Oversized brightly colored trucks sitting in suburban driveways or double
parked on cramped city streets. Strong young women and men balancing boxes,
carrying photo albums and house plants and family heirlooms into a new place or
out of the old place. I always feel
bittersweet, wistful, even sad, when I see someone moving in or someone moving
out. In the past few weeks four close friends have let me know that they are
moving soon.
I envy them. Who doesn’t imagine the excitement of packing
it all up and embarking upon a brand new life chapter? But I mourn their loss too. Moving means things have to change. Moving means that folks who were close,
connected, right next door, are now going away and so that relationship will be
different.
Life moves. Life moves on.
When I was younger I was a serial mover, didn’t stay in any
one place for very long. From my early
twenties to mid-forties I moved eleven times between four states, for grad
school and seven job changes. That’s a lot of miles, a lot of sticky packing
tape and bulky cardboard boxes, a lot of teary goodbyes and anxious hellos,
seeing what was once my home fade in the rear view mirror, flying by highway
signs which proclaimed “Now Entering!” Wondering
what adventures lay ahead.
Americans move for lots of reasons, in the dance of exiting
and entering, departing and disembarking.

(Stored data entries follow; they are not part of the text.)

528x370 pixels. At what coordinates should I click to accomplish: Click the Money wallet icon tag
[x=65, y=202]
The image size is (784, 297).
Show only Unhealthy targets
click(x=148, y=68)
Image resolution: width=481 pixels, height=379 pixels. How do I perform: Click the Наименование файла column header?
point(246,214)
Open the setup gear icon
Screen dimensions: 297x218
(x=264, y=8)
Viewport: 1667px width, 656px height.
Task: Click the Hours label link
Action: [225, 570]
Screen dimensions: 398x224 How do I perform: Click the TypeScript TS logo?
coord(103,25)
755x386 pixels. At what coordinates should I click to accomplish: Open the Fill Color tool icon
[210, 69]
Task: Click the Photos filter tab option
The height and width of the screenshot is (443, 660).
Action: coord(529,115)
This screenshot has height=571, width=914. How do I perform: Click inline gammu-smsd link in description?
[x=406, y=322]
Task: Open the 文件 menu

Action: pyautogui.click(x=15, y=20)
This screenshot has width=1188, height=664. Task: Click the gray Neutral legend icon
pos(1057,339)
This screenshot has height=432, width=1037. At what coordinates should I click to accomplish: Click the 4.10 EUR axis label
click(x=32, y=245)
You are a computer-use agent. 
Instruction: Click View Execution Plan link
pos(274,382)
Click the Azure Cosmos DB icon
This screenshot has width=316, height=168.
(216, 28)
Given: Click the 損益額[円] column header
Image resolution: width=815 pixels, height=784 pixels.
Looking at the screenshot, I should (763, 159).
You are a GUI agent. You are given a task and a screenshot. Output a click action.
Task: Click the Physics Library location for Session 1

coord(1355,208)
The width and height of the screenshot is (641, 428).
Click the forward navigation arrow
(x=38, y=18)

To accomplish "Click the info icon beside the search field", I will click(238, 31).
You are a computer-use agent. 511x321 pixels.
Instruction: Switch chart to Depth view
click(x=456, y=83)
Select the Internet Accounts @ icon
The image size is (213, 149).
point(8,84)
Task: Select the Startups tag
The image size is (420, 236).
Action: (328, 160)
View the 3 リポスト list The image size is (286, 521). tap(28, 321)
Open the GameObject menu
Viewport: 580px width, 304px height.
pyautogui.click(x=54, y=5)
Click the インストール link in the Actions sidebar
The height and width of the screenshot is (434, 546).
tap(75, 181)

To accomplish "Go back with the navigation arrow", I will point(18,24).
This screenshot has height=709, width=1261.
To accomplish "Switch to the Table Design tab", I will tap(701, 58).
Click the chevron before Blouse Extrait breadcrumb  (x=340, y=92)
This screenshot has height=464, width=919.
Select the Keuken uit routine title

Job changes. Family changes like aging parents or retirement or marriage
or divorce. We move to get a fresh start
or to finally settle down, move because the place we’ve lived finally has
nothing more to offer us. Move because some shining city calls out with a siren
song of hoped for prosperity or the chance to reset life and being again.
The U.S.
census reports that folks from the northeastern U.S. move the least and folks from
the wide open west are the vagabonds of our land. The top five states for
moving to are Alaska, Vermont,
Oregon, Kentucky
and Texas. The top five states for moving from are Michigan, New Jersey, Illinois, New York and Ohio. Who stays put the longest? Those from the
bayous and from Bourbon Street
in Louisiana,
which boats a native born population of almost 80 percent. We Bay Staters are
homebodies too: 63 percent of us have never left. Nevadans can’t seem to stay
put. Only 24 percent of “Silver
State” citizens started
out there.
It’s harder for me than it once was to accept this truth of
human movement, of friends and family one day just letting me know that they
are leaving. Maybe it is because I am
older and change doesn’t seem as good a friend as it once was to me. Maybe settling in rather than moving on is my
natural state now. Maybe a restless spirit is the province of the young and a
desire to put down deep roots is the comfort of the old. Who knows?
Yet I do know this. God did not create human beings in
stasis, just resting in place, still. From the moment homo sapiens stood up and walked on two legs we have been moving.
Moving on up. Moving away from. Moving
towards. So as the person who this time is staying in place and watching as the
moving van pulls away, I offer a simple prayer and blessing for all my “in
motion” friends, the ones soon to depart.
Via Con Dios! Go with God! I’ll miss you, lots. But
sometimes? It is time to move.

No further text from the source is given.